Japan, US are working on their first trade talks in July under new framework

  • U.S. President Donald Trump and Japanese Prime Minister Shinzo Abe agreed in April to set up the new framework focusing on bilateral trade and led by U.S. Trade Representative Robert Lighthizer and Economy Minister Toshimitsu Motegi.

  • At their latest summit in Washington on Thursday, the leaders agreed to make preparations to hold the first Lighthizer-Motegi meeting in July, Japan's Foreign Ministry said in a statement.

Japanese Prime Minister Shinzo Abe and U.S. President Donald Trump arrive for a joint news conference at the White House June 7, 2018.
Chip Somodevilla | Getty Images
Japanese Prime Minister Shinzo Abe and U.S. President Donald Trump arrive for a joint news conference at the White House June 7, 2018.

Japan and the United States are working to hold their first bilateral trade talks under a new framework in July, Japan's Foreign Ministry said, in a sign Washington may ratchet up pressure on Tokyo to open up its markets.

U.S. President Donald Trump and Japanese Prime Minister Shinzo Abe agreed in April to set up the new framework focusing on bilateral trade and led by U.S. Trade Representative Robert Lighthizer and Economy Minister Toshimitsu Motegi.

At their latest summit in Washington on Thursday, the leaders agreed to make preparations to hold the first Lighthizer-Motegi meeting in July, the ministry said in a statement.

Analysts say the new framework could put Japan under direct U.S. pressure to enter talks for a bilateral free trade agreement.

Japan is wary of entering such talks as they would put it under pressure to open up politically sensitive markets like agriculture.

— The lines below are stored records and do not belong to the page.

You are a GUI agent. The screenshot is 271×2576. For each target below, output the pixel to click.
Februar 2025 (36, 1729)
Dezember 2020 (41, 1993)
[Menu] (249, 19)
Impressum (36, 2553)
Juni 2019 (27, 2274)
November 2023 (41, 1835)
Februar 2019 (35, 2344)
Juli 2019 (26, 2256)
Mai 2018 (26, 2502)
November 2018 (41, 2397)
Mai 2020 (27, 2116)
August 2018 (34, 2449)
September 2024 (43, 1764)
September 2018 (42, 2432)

Policymakers in Tokyo are also concerned about Trump's threat to impose tariffs on Japanese cars, a move they fear would be more damaging to the economy than metal tariffs given the importance of the U.S. market.

In a sign of Japan's irritation, Finance Minister Taro Aso used unusually harsh language to criticise Trump's trade policy at a Group of Seven finance leaders' gathering last week.

"It's deeply deplorable," Aso told reporters. "Inward-looking policies involving one-sided, protectionist measures benefit no country," he said.